Consequently, many early participants in spiritualism were radical Quakers and others involved in the mid-nineteenth-century reforming movement. These reformers were uncomfortable with the more mainstream churches because those churches did little to fight slavery and even less to advance the cause of women's rights.
Such links with reform movements, often radically socialist, had already been prepared in the 1840s, as the example of Andrew Jackson Davis shows. After 1848, many socialists became ardent spiritualists or occultists.
The most popular trance lecturer before the American Civil War was Cora L. V. Scott. Young and beautiful, her appearance on stage fascinated men. Her audiences were struck by the contrast between her physical girlishness and the eloquence with which she spoke of spiritual matters, and found in that contrast support for the notion that spirits were speaking through her. Cora married four times and, on each occasion, adopted her husband's last name. During her period of greatest activity, she was known as Cora Hatch.
Another spiritualist was Achsa W. Sprague, who was born November 17, 1827, in Plymouth Notch, Vermont. At the age of 20, she became ill with rheumatic fever and credited her eventual recovery to intercession by spirits. An extremely popular trance lecturer, she traveled about the United States until her death in 1861. Sprague was an abolitionist and an advocate of women's rights.
Another spiritualist and trance medium before the Civil War was Paschal Beverly Randolph, a man of mixed race, who also played a part in the abolitionist movement. Nevertheless, many abolitionists and reformers held themselves aloof from the spiritualist movement; among the skeptics was abolitionist Frederick Douglass.

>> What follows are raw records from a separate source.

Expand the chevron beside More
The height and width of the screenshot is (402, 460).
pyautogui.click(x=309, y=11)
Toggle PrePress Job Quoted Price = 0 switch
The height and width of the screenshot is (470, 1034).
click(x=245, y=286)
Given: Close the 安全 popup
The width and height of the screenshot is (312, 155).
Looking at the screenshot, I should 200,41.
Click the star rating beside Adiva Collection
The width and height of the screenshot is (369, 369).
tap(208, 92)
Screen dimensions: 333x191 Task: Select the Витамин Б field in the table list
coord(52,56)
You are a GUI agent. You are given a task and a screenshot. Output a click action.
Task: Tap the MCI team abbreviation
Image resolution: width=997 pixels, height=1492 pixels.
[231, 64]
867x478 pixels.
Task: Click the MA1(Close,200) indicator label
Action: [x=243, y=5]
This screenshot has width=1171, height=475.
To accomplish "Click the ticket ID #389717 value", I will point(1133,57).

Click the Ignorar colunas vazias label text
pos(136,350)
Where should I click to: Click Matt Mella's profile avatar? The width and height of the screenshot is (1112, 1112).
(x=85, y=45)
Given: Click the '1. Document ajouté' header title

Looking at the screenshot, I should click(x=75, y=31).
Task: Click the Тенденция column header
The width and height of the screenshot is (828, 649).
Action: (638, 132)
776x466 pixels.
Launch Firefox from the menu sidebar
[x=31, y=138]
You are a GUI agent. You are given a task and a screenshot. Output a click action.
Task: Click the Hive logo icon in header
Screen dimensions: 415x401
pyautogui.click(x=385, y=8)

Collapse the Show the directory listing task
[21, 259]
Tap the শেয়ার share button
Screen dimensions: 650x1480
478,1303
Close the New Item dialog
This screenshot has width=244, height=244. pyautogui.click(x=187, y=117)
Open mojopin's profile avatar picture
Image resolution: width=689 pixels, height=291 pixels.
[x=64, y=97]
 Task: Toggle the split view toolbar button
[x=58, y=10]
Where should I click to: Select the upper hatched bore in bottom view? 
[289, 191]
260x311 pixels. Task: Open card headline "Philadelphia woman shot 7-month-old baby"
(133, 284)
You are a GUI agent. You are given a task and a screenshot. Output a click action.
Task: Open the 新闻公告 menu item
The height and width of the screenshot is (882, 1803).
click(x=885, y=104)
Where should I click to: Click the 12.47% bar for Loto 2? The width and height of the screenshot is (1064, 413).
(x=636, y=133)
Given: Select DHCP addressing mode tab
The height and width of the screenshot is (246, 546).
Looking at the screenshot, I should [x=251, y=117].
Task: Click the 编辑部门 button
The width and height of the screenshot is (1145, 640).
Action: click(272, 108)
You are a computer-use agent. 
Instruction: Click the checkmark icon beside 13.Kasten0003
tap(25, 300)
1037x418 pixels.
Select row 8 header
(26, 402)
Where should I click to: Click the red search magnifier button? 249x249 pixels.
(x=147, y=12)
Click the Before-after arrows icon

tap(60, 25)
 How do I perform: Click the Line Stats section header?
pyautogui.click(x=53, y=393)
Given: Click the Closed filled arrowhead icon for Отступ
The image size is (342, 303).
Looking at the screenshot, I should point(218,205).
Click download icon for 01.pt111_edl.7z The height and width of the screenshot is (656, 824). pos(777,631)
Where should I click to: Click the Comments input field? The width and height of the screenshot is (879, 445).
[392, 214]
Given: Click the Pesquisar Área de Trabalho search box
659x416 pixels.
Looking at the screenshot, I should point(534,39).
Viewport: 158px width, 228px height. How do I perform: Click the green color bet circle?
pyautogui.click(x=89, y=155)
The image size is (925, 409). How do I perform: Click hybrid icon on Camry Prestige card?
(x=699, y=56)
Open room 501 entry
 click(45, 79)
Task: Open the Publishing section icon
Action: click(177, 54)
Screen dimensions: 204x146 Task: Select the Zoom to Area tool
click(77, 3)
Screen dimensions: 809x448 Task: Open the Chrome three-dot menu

Another social reform movement with significant spiritualist involvement was the effort to improve the conditions of Native Americans. Kathryn Troy writes in a study of Indian ghosts in seances:
Undoubtedly, on some level spiritualists recognized the Indian spectres that appeared at seances as a symbol of the sins and subsequent guilt of the United States in its dealings with Native Americans. Spiritualists were literally haunted by the presence of Indians. But for many that guilt was not assuaged: rather, in order to confront the haunting and rectify it, they were galvanized into action. The political activism of spiritualists on behalf of Indians was thus the result of combining white guilt and fear of divine judgment with a new sense of purpose and responsibility.